The following are the main challenges and corresponding solutions for the application of electrostatic precipitators in paper mills:
Problem Description: The flue gas generated from burning black liquor in recovery boilers contains a large amount of water vapor, resulting in very high humidity and moderate temperatures (typically around 120-180°C). This makes it highly prone to condensation inside the equipment. The condensate combines with sulfur dioxide (SO₂) and chlorides (Cl⁻) in the flue gas to form highly corrosive sulfuric acid and hydrochloric acid, leading to rapid corrosion of the shell, plates, and electrodes. Additionally, damp insulator surfaces easily cause tracking and short circuits in the high-voltage field, triggering frequent "trips."
1. Strict Insulation and Tracing: Apply high-standard insulation to the precipitator shell, hoppers, inlet/outlet ducts, and insulator compartments. Critical areas (such as insulator compartments) must employ electric or steam tracing with precise temperature control to ensure their internal temperature always remains at least 20°C above the flue gas dew point, preventing condensation.

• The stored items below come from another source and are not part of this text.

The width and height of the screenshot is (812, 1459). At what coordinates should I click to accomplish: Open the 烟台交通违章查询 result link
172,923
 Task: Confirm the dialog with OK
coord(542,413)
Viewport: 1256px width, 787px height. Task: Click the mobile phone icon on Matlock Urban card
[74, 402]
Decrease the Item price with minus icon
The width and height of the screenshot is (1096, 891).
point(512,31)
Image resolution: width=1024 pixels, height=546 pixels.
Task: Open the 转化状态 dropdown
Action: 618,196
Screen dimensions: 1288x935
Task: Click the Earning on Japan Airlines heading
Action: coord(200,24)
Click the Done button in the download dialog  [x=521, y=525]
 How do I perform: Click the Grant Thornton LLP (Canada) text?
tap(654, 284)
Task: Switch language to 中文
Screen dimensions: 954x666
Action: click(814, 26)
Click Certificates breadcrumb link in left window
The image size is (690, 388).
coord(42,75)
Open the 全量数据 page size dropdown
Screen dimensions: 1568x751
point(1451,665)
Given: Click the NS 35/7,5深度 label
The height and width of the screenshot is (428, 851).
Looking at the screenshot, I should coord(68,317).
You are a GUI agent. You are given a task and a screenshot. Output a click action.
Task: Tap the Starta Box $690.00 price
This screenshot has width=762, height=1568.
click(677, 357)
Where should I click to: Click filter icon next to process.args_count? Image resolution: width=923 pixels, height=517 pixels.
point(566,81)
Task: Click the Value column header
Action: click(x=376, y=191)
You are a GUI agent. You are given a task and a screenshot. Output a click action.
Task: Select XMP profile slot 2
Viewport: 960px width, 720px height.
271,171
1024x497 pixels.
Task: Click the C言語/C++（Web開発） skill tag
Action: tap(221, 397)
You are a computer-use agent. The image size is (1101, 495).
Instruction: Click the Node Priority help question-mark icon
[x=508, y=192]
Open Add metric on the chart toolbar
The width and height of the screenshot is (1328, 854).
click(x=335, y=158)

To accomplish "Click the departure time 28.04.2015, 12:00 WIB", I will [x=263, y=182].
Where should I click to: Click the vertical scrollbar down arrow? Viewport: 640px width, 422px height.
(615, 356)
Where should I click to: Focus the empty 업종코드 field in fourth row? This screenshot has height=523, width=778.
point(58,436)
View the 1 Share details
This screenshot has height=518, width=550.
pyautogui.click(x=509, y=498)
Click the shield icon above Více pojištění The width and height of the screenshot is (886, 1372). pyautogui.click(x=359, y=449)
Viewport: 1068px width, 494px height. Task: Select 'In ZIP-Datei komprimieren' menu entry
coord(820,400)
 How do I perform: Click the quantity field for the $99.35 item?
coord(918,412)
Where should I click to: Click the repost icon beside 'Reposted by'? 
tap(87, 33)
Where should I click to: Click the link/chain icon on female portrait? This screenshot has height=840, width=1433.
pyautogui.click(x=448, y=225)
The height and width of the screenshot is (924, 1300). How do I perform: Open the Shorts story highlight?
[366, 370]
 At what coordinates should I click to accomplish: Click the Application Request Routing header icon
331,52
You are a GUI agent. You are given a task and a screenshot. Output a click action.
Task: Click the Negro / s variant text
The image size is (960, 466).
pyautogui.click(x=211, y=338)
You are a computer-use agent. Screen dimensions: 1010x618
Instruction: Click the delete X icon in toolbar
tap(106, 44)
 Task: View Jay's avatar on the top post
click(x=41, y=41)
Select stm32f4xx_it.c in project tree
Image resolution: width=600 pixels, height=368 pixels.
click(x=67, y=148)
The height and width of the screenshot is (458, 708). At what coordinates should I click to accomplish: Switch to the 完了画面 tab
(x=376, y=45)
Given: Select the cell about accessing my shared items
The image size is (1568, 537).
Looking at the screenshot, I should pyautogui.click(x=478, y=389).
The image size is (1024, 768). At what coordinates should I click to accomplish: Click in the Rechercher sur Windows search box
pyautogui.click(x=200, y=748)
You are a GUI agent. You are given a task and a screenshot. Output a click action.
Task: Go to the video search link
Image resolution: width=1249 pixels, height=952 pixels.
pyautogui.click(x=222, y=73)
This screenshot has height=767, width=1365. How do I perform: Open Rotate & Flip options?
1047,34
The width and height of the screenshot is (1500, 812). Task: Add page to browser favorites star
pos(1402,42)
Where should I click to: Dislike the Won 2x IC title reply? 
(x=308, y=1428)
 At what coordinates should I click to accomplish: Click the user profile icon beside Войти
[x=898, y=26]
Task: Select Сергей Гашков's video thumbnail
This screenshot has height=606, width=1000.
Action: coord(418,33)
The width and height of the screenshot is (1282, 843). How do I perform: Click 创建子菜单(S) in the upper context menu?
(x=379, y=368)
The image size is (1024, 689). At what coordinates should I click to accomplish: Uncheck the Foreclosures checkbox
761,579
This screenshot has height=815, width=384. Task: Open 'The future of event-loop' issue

2. High-Level Corrosion Protection: Use stainless steel (e.g., 316L) or higher-grade materials resistant to chloride ion corrosion for internal components (collection electrodes, discharge electrodes). The inner shell walls and hoppers should be coated with high-performance anti-corrosion coatings (e.g., glass flake resin).
3. Insulator Protection: Utilize double-roof covers and hot air sweeping systems to continuously blow clean, dry hot air into the insulator compartments, creating a positive pressure that prevents moist flue gas from entering.
Problem Description: The dust from recovery boilers consists mainly of sodium sulfate (Na₂SO₄) and sodium carbonate (Na₂CO₃). This dust is lightweight, fine-grained, and somewhat adhesive. Under the influence of humidity, it can easily harden on the plates; however, due to its low density, once collected, it is also very easily carried away again by the gas flow, causing severe "re-entrainment" that affects the actual emission concentration.
1. Optimized Electrode Configuration and Gas Velocity: Use Transverse Plate (TS-type) collection electrodes or C-type plates with anti-sneakage baffles to effectively block gas flow and suppress re-entrainment. Simultaneously, strictly control the gas velocity within the electric fields to stay at the lower reasonable limit.
2. Precise Rapping Program: Establish differentiated rapping cycles and intensities for the front fields (coarse, less adhesive dust) and the back fields (fine, potentially hardening dust) based on their different characteristics. Use microprocessor-controlled rapping systems to find the optimal balance between cleaning effectiveness and re-entrainment.
3. New Power Supply Technology: Apply High-Frequency Power Supplies (HF) or Three-Phase Power Supplies to provide a more stable and powerful corona power, ensuring dust particles are fully charged and firmly adhered to the plates.
Problem Description: If the recovery boiler combustion is inefficient, the flue gas may contain Total Reduced Sulfur (TRS) compounds, such as hydrogen sulfide (H₂S) and methyl mercaptan. These gases are not only odorous but also combustible at certain concentrations, posing a safety risk in the high-voltage field.
1. Process Source Control: Ensure high combustion efficiency and temperature in the recovery boiler to fundamentally reduce TRS generation.
2. Concentration Monitoring and Safety Interlocking: Install TRS gas concentration monitors at the inlet of the electrostatic precipitator. If the concentration is detected approaching the Lower Explosive Limit (LEL), immediately interlock to cut off the high-voltage power supply and activate the corresponding emergency response plan.